## Records supplied
## begin

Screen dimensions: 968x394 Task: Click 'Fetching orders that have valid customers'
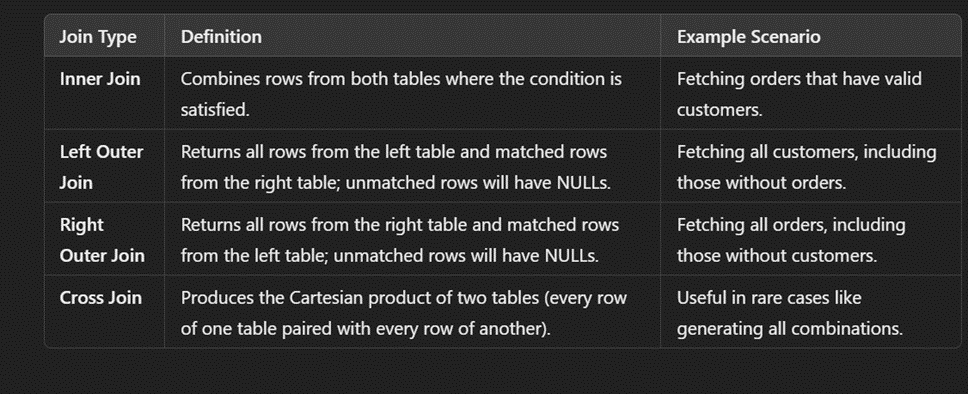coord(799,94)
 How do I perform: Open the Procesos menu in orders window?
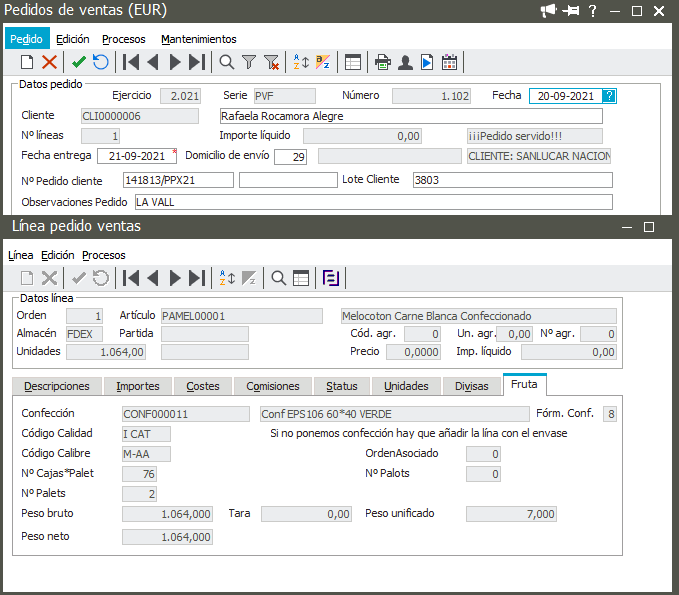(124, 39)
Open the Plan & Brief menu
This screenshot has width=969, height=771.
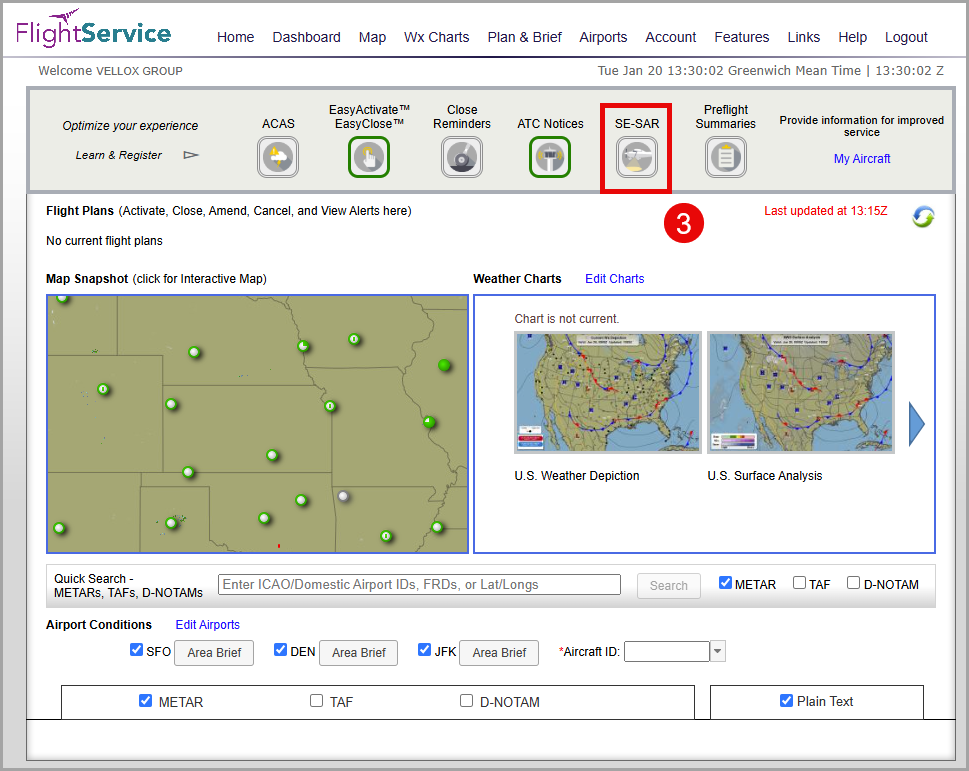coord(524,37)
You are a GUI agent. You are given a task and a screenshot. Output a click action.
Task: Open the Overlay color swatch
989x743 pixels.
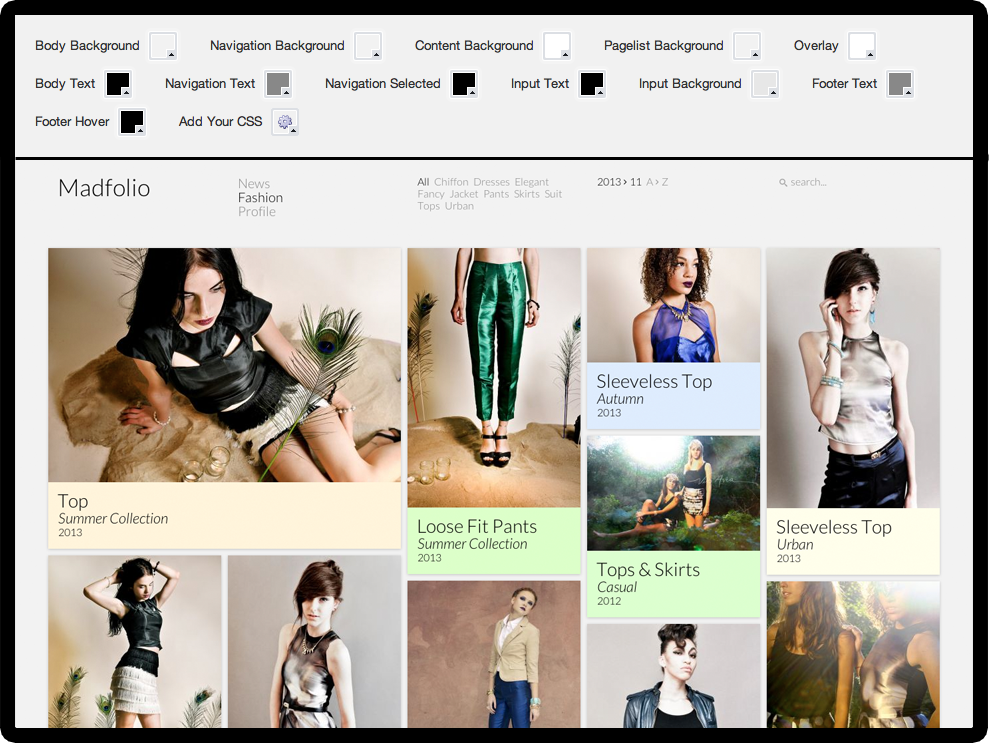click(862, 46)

## end
## begin

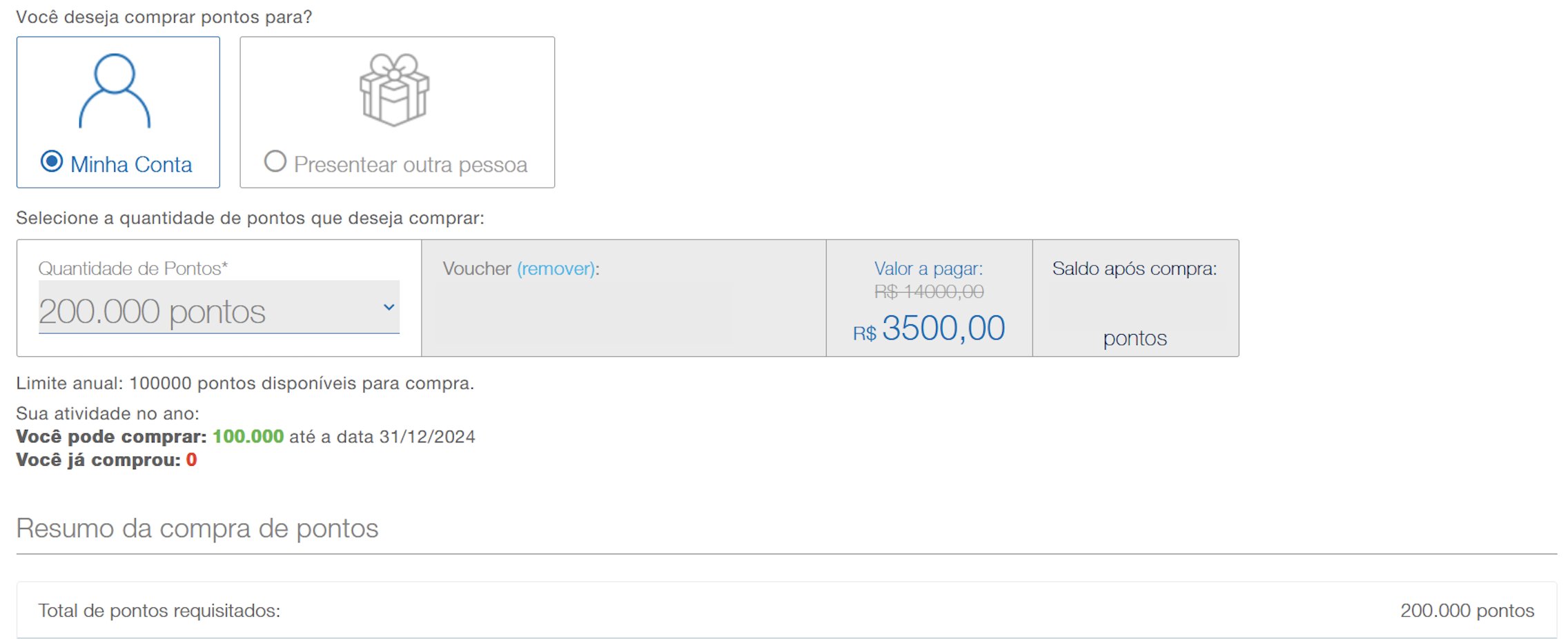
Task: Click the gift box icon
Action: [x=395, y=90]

## end

## Job
Rewrite the part of the listing that opens with the line containing "Open the Plan & Brief menu" and closes with the line containing "coord(524,37)" as a JSON list of strings, one string per line and blank lines omitted. Leave the pictures out of the answer.

## Task response
[
  "Open the Plan & Brief menu",
  "This screenshot has width=969, height=771.",
  "coord(524,37)"
]